▶ **Material provided**:
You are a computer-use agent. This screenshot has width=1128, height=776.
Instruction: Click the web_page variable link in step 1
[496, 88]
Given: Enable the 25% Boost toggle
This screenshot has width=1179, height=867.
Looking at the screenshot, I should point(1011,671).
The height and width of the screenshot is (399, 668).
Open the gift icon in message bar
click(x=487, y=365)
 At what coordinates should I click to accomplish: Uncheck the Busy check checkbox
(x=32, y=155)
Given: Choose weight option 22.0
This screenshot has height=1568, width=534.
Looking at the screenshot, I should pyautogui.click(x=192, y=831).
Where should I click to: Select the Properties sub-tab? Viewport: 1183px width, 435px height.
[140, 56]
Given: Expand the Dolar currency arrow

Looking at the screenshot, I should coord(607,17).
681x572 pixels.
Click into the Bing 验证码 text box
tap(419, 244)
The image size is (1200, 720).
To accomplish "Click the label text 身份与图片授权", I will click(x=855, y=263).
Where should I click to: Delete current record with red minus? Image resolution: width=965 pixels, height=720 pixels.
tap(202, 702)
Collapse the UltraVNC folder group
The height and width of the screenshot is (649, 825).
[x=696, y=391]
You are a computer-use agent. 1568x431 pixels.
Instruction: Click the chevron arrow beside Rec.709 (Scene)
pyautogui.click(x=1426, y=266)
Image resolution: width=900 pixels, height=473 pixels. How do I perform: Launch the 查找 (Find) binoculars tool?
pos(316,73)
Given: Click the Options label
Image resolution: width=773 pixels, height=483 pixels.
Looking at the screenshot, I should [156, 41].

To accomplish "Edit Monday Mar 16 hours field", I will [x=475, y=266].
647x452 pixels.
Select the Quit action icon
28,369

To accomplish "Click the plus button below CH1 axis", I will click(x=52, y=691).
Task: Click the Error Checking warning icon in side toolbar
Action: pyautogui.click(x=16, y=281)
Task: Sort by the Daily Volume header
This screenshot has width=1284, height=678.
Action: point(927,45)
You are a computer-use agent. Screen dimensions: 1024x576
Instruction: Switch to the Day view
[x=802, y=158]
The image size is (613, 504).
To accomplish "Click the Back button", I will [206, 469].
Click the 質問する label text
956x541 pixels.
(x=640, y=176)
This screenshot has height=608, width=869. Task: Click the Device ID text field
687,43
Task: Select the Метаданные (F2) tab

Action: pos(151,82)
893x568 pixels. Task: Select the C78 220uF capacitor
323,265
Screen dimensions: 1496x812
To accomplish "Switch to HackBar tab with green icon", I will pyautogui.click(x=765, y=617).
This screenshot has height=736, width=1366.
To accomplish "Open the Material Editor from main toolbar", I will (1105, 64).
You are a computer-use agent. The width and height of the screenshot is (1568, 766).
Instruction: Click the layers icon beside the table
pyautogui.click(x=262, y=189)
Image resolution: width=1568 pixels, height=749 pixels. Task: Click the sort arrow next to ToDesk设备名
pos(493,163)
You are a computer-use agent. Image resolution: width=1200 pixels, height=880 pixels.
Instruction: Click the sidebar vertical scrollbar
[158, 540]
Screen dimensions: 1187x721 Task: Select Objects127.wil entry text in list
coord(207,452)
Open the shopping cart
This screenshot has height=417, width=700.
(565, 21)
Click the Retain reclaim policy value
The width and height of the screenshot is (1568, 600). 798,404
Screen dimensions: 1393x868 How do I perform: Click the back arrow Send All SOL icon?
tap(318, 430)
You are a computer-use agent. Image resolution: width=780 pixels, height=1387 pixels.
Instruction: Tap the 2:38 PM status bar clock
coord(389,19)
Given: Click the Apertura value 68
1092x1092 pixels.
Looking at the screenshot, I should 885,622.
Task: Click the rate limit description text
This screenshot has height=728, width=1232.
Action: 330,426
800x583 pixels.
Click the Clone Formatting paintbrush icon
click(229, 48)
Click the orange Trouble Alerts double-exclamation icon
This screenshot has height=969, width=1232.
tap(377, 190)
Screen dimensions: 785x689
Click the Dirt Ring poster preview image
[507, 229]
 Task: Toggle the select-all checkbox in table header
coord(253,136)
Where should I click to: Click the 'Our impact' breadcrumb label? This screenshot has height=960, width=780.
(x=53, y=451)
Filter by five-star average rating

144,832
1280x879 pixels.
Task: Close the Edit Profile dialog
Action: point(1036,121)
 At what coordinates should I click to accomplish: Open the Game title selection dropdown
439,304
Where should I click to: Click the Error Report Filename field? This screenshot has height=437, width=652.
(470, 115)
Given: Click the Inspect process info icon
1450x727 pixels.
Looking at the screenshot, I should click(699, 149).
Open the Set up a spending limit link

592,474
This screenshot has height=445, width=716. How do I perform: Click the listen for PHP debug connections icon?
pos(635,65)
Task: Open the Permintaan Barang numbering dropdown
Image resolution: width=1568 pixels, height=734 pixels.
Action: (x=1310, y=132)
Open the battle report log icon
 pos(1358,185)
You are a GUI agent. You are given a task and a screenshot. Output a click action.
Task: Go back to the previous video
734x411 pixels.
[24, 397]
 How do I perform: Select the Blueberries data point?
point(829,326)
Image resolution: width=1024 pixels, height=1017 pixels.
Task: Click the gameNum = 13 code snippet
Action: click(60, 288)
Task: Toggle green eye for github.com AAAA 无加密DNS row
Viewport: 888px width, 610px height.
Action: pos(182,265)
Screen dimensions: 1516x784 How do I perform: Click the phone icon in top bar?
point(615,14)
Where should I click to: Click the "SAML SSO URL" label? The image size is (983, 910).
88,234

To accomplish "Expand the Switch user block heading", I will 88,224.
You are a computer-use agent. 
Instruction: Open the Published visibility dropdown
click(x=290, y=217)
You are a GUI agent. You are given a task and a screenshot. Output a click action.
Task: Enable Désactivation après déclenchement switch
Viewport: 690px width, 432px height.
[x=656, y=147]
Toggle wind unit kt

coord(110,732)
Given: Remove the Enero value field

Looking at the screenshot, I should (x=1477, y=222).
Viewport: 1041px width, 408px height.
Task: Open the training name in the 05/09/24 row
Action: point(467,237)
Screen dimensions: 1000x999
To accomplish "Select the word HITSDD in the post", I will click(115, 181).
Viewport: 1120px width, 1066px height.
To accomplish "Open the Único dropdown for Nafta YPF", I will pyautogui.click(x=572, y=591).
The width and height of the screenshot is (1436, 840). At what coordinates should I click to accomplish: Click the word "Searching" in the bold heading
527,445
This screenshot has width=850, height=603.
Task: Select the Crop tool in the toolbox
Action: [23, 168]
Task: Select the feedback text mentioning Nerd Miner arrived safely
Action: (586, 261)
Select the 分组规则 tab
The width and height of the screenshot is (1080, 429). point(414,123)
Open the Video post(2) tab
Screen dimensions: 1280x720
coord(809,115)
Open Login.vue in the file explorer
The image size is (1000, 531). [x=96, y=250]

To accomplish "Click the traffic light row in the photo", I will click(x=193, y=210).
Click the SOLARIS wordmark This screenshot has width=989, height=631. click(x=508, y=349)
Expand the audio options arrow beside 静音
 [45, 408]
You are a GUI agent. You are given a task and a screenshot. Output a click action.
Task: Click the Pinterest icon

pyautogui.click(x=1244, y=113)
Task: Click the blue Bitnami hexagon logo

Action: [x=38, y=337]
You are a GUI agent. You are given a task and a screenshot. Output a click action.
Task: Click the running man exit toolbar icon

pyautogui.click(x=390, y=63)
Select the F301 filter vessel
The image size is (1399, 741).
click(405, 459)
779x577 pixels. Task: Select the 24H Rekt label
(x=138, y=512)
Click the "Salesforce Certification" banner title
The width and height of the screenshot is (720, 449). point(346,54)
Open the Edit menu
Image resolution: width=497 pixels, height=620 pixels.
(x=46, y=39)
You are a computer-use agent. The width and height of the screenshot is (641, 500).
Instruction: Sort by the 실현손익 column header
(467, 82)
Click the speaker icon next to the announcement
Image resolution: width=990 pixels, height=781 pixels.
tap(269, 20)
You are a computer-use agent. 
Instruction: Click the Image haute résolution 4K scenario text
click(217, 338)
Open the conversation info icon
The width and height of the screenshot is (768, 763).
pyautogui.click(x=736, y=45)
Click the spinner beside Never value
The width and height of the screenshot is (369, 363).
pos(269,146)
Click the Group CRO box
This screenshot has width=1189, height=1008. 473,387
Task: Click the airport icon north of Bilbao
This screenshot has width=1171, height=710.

▶ **What you should do**: Reproduce exactly the lines from the one containing "Task: Click the airport icon north of Bilbao" through the last line of the records, both included, and nothing else.

▶ **Solution**:
Task: Click the airport icon north of Bilbao
This screenshot has width=1171, height=710.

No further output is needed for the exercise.